About 87% of the vineyards were small-scale (1–5 ha and 5–20 ha) in terms of cultivated area. Considering the medium amount of generated wastes and by-products, accounting for 5–10 q/ha, the grape pomace contributed about 40%, whereas the maximum yield (>100 q/ha) contributed about 6%. While the collected data represent only a partial snapshot of the winemaking sector in Campania, they nonetheless provide valuable insights and discussion points regarding current practices in by-product and waste management. Indeed, if stalks and pruning residue are primarily reused on-site for agronomic purposes (e.g., as soil fertilizer), most of the produced grape pomace (about 63%) is sent to external companies for distillation.

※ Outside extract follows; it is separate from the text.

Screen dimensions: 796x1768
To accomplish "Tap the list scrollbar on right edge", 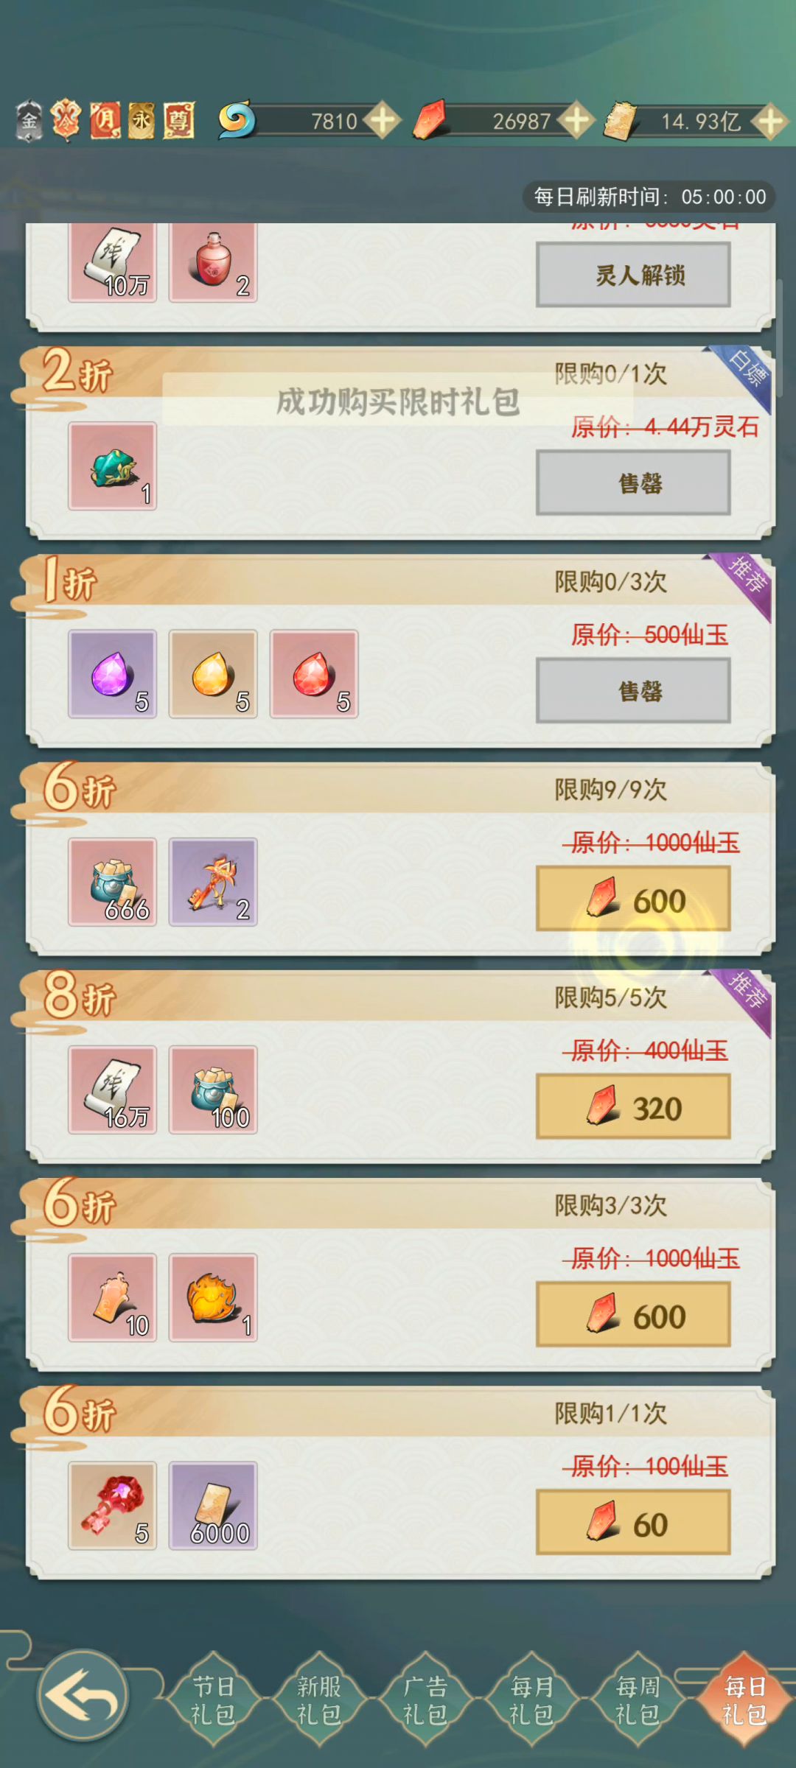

In light of the data collected, it is clear that in the Campania region, the exploitation of grape pomace in the food, cosmetic, and pharmaceutical industries (e.g., as a source of bioactive compounds such as polyphenols) is still very limited. This awareness was the driving force behind the proposal of a new reuse for grape pomace, which could address the needs of food sustainability.

3.2. From Raw Grape Pomace to Purified Bioactives: Chemical and Nutraceutical Insights

After collection from a wine-producing company, the grape pomace was freeze-dried, which led to the removal of 79% of water, then pulverized and subjected to maceration in hot water at 70 °C. The main consideration in choosing this approach was to favor the extraction of polyphenols, thanks to temperature, but without exceeding higher values that could lead to artifacts due to compound degradation. This low-cost and environmentally friendly protocol could be of interest for a future scale-up in industrial applications. Gel Permeation Chromatography (GPC) of the aqueous extract on Amberlite XAD-4 resin led to a fraction (hereafter named Gp-2c) deprived of simple sugars and other primary metabolites that did not fall into the scope of the present work (Figure 1a).

Spectroscopic and Mass Spectrometric Characterization

Gp-2c underwent at first spectroscopic analysis by UV-Vis and ATR-FTIR to obtain a first insight into its chemical constituents. The UV-Vis spectrum recorded in MeOH, depicted in Figure 1b, showed the typical absorption of polyphenols at 281 nm, which could be ascribed to hydroxybenzoates, stilbenes, flavan-3-ols, or anthocyanins, considering their main chemical skeletons in grapes and related products [17]. Moreover, the presence of a peak at 537 nm was consistent with the occurrence of anthocyanins. Indeed, anthocyanins display a characteristic UV-Vis absorption pattern due to their extended system of eight conjugated double bonds and the positive charge localized on the oxygen atom of the heterocyclic ring under acidic conditions. In particular, the specific detected wavelength in the visible region was in accordance with the malvidin aglycone [18]. In this awareness, the UV-Vis spectrum of Gp-2c was compared to that recorded for malvin (malvidin 3,5-diglucoside) available in the laboratory, showing an almost full superimposition. A further confirmation derived from the ATR FTIR spectrum (Figure 1c), which showed in the fingerprint region the bands at 1609 and 1514 cm⁻¹ ascribable to the aromatic C=C stretching vibrations, consistent with the anthocyanin aromatic ring system, together with the C=O stretching band at 1726 cm⁻¹, likely due to flavylium cation, and the C–O stretching in the aromatic ring at 1200 cm⁻¹. The strong peak at 1020 cm⁻¹, associated with C–O–C stretching vibrations, was attributed to the O-glycosidic bond. Moreover, the broad band at 3337 cm⁻¹ was due to O–H stretching vibrations of phenolic (aglycone skeleton) and alcoholic (sugar ring) hydroxyl groups [19].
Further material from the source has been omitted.